## Texto proporcionado
Hace ya unos días que murió Rafael Chirbes. Ha sido una muerte inesperada y prematura. Estaba en plena madurez y publicando los mejores libros de su trayectoria. Siento su pérdida como si se tratase de un familiar o de un amigo. Le sigo como lector desde hace muchos años y nunca me defraudó. Otros autores dejaron de interesarme y los fuí abandonando poco a poco. Con Chirbes sucedió al contrario: cada nuevo libro que publicaba me resultaba más impactante y conmovedor. No es un escritor complaciente: exige esfuerzo y atención, que se ven recompensados con creces.
La literatura española pierde a uno de sus valores más interesantes, la voz más crítica y lúcida para narrar la vida de este país de los últimos años. Nunca estuvo de moda y alcanzó la mayor notoriedad en estos últimos años, despues de que una de sus obras (Crematorio) fuese llevada a la pantalla. Sus libros, todos ellos, son de una dolorosa lucidez. Su mirada sobre nuestro pasado reciente no es nada complaciente. No comparto su pesimismo radical, pero celebro y agradezco su honradez extrema y su firme compromiso con la verdad.
Cuando publicó Los viejos amigos, en 2003, afirmaba en una entrevista: “No hay dos Españas, sólo hay una, la otra no existe. El que ocupó las tierras se quedó con las tierras ocupadas y el que ocupó la cátedra con la camisa azul se quedó con ella”. En esa excelente novela utiliza una sucesión de monólogos. Un grupo de amigos se reúne; repasan sus vidas, sus traiciones y sus frustraciones y descubren que, todos ellos, son expertos en infidelidades varias y, en algunos casos, cómplices de aquello que quisieron combatir. Amigos de la juventud en los años de la Transición, llegan a la madurez instalados en la resignación y en la renuncia a sus sueños. El autor se muestra implacable en su relato: son gente que vive sola y va a morir sola.

## Su objetivo
Transcriba sin alteraciones el fragmento del texto proporcionado que comienza con «Hace ya unos» y sigue hasta «recompensados con creces.».

## Datos almacenados
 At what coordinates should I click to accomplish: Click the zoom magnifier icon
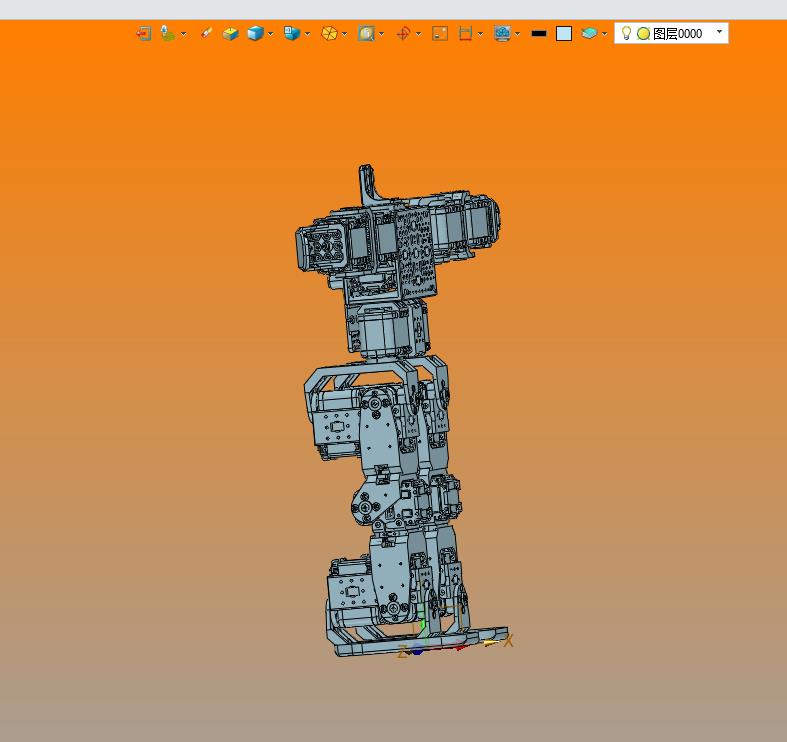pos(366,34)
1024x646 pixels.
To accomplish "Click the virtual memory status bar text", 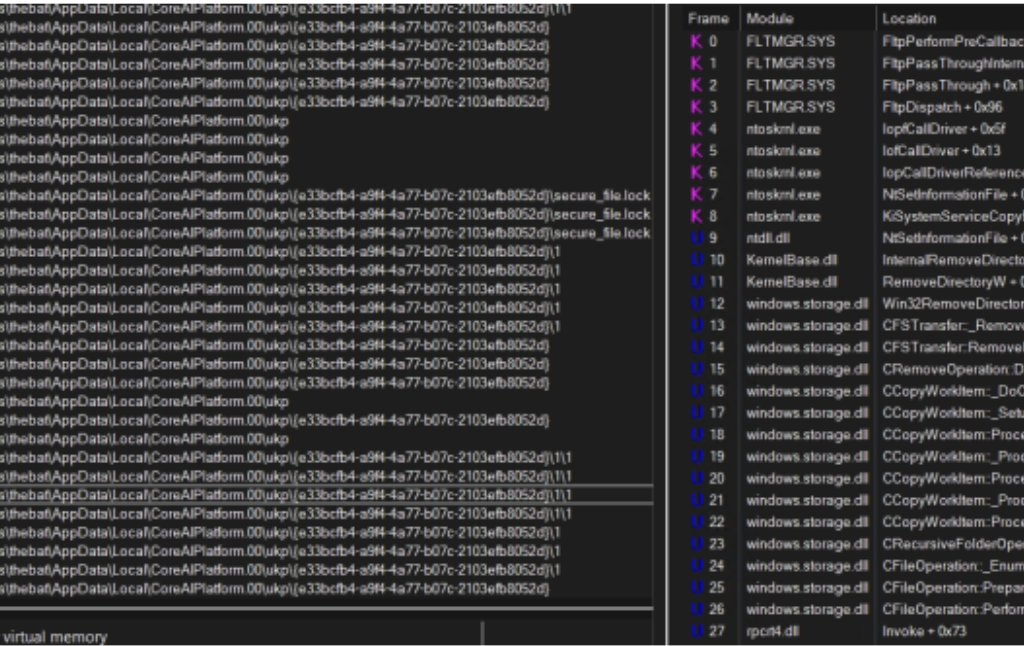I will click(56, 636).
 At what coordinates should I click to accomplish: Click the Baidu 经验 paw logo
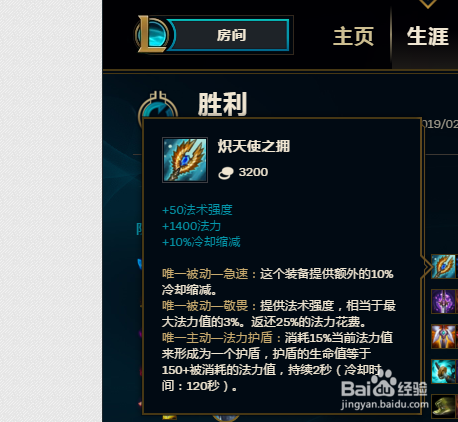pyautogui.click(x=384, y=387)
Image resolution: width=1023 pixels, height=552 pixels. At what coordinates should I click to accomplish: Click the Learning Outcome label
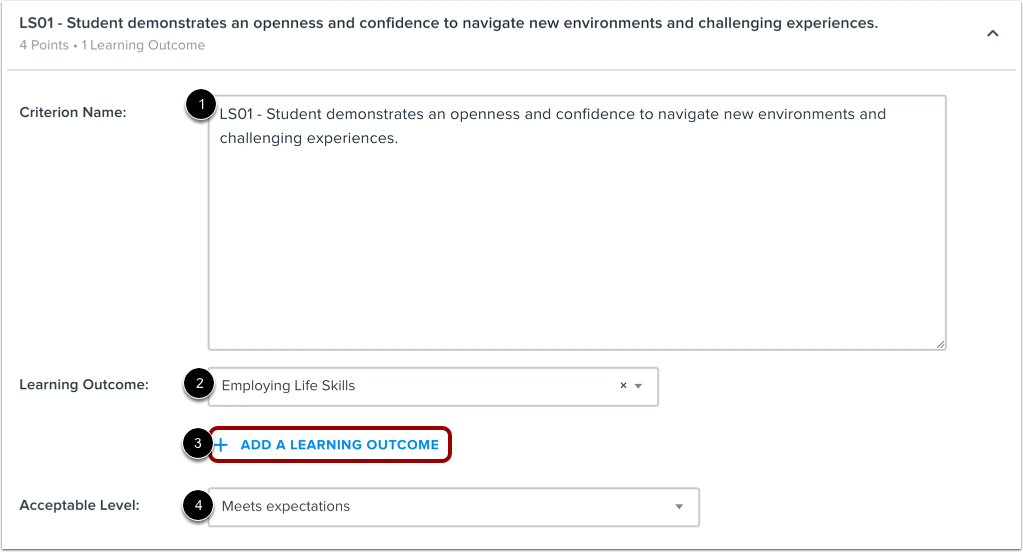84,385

## Solución propuesta
Hace ya unos días que murió Rafael Chirbes. Ha sido una muerte inesperada y prematura. Estaba en plena madurez y publicando los mejores libros de su trayectoria. Siento su pérdida como si se tratase de un familiar o de un amigo. Le sigo como lector desde hace muchos años y nunca me defraudó. Otros autores dejaron de interesarme y los fuí abandonando poco a poco. Con Chirbes sucedió al contrario: cada nuevo libro que publicaba me resultaba más impactante y conmovedor. No es un escritor complaciente: exige esfuerzo y atención, que se ven recompensados con creces.